All it took was a mere mention of the Kinneret (Sea of Galilee), and within moments we were on the road with several carloads of friends, family, food, and kayaks. A phone call from the road landed us a cruise on a friend’s commercial fishing boat and the opportunity to dive into the deepest part of the sea, where the water is the coolest.
While the typical Israeli lifestyle is fast-paced, momentum screeches to a halt on the important stuff — like registering as a citizen, getting a driver’s license, enrolling our daughter in school, buying a car, or choosing a cell phone carrier.
“L’at, l’at,” we are advised repeatedly. This translates loosely to ‘Hold your horses; these things require time and patience.”
Israelis offer more opinions than one can digest in a lifetime.
The discussion on the pros and cons of installing central air conditioning or split units in our new house dragged on for more than a month, ultimately postponing our move-in date. L’at, l’at.
The furniture can’t be delivered until the air conditioners are installed. L’at, l’at. The flowers and fruit trees in the garden are in full bloom, but the kitchen counters, stove, and cabinets are not in yet. L’at, l’at. School starts soon, and we can’t register our daughter or tour the school until the secretary gets back from vacation. L’at, l’at.

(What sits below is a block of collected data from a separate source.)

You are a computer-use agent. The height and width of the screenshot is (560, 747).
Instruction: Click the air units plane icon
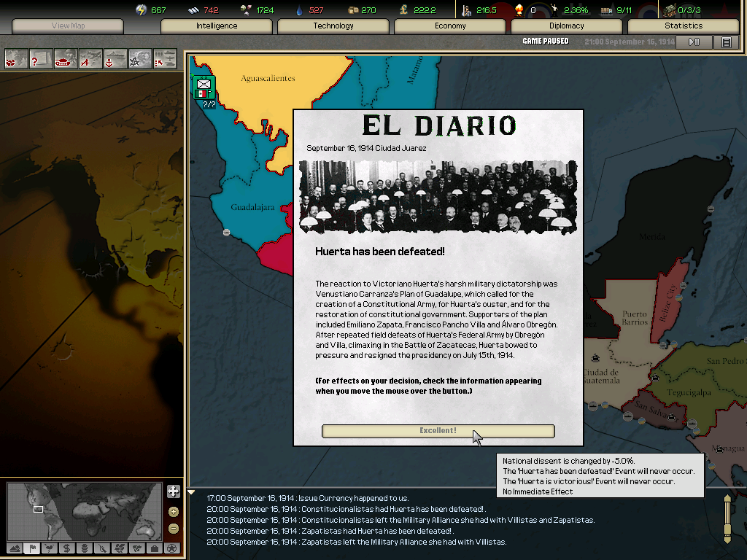coord(90,59)
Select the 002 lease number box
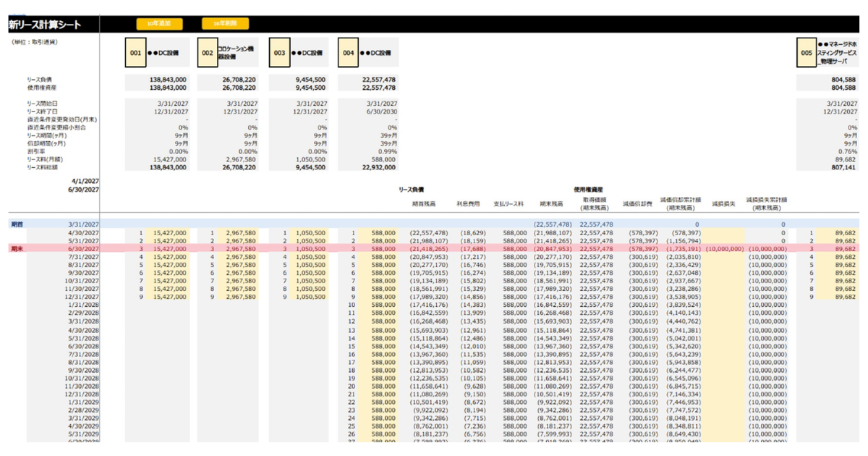This screenshot has height=456, width=868. coord(207,53)
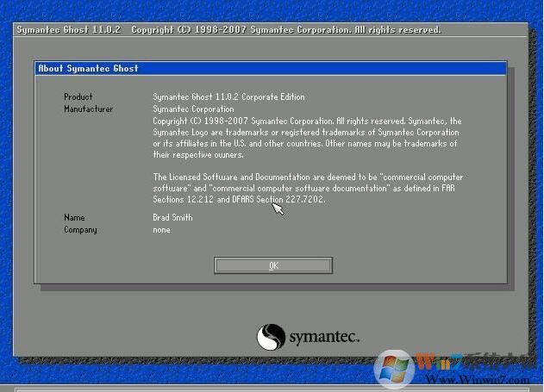
Task: Select the company value 'none'
Action: pos(162,230)
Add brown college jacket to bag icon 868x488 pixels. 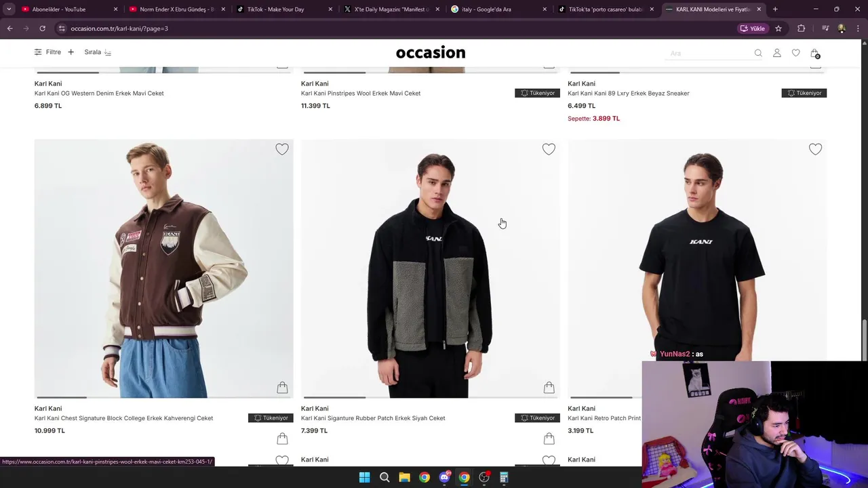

Overall, we are captivated by life here, invigorated by each Shabbat spent in the Holy Land, and the prospect of our first High Holy Days with our large extended family. We love reuniting with New Jersey friends visiting Israel, and those who have also moved here, such as the Tanzmans from Long Branch, the Rosenzweigs from Oakhurst, and the Mandlebaums from Highland Park.
Soon we will move to our new home on a farm once owned by my husband’s grandparents. It’s in a dusty town called Moshav Petahiya that few Israelis have even heard of and where no Americans have lived before. Fortunately, the moshav is a short drive from the thriving metropolises of Tel Aviv, Jerusalem, and Modi’in.

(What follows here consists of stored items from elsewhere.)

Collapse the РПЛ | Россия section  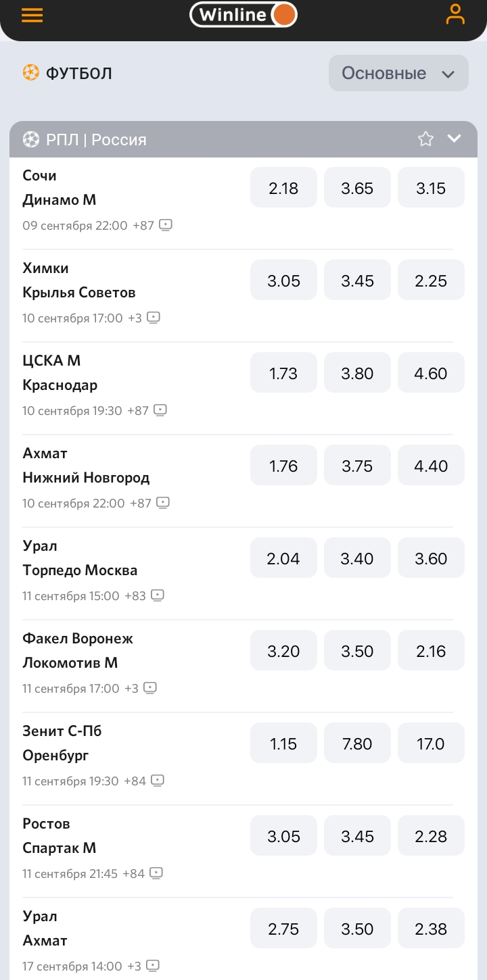coord(455,139)
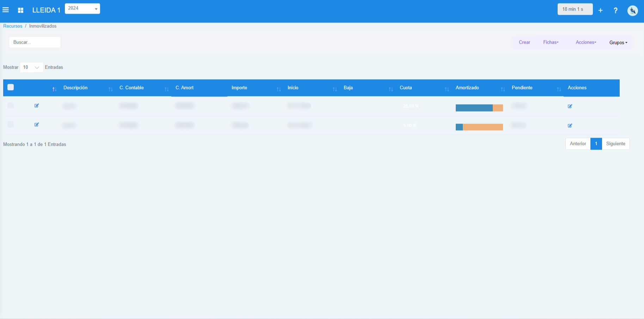
Task: Click second row Acciones edit icon
Action: coord(570,126)
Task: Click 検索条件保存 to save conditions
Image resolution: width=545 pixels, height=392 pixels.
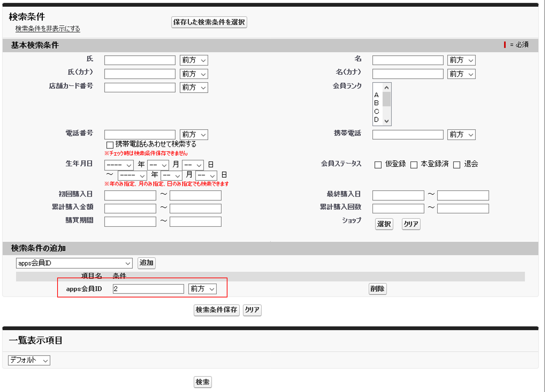Action: 216,310
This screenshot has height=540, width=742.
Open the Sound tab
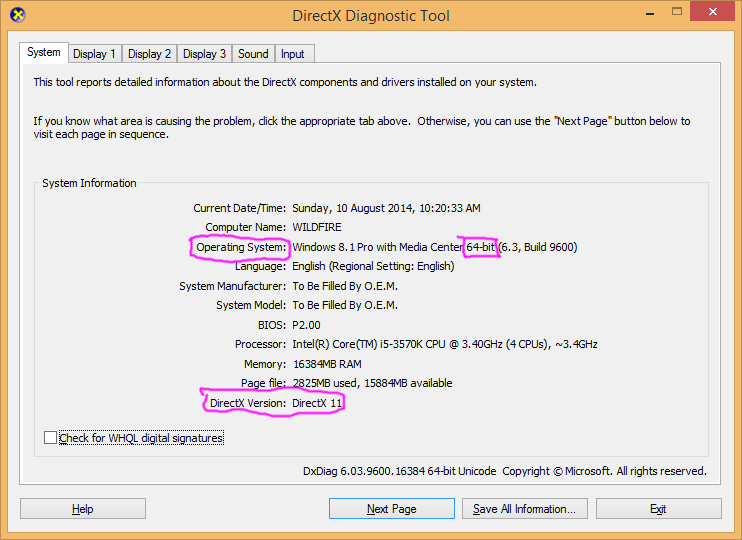(253, 54)
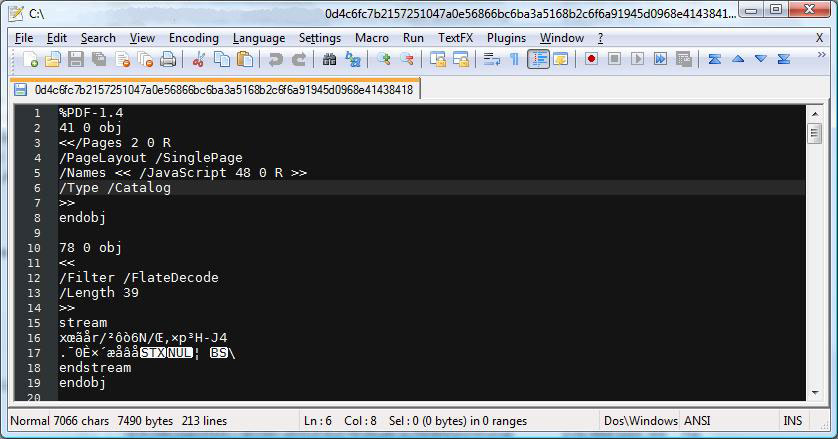Click the Open file folder icon
Screen dimensions: 838x439
pyautogui.click(x=53, y=60)
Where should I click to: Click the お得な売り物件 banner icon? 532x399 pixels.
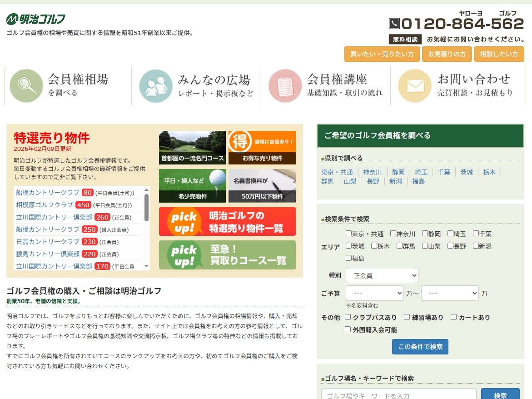tap(262, 148)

Adjoining our property is a vineyard and fruit export company run by our uncle Zemach Ishay, who once served as Israel’s water commissioner. Now in his 80s, Zemach hasn’t lost the gift of making desert soil bloom. The daily yield of just one of his fig trees can feed the entire village.
Moshav Petahiya is a perfect haven for writing, and I look forward to staying connected to Monmouth County’s Jewish community by covering its missions and Birthright trips to Israel for NJJN. I often re-read all the congratulatory notes sent to me by friends from various Monmouth Jewish agencies when they heard we were moving to Israel.
“Very smart move,” one note read. “Wish we had done it long ago.”
* The first word learned by most new immigrants to Israel, meaning bedlam, chaos, fiasco.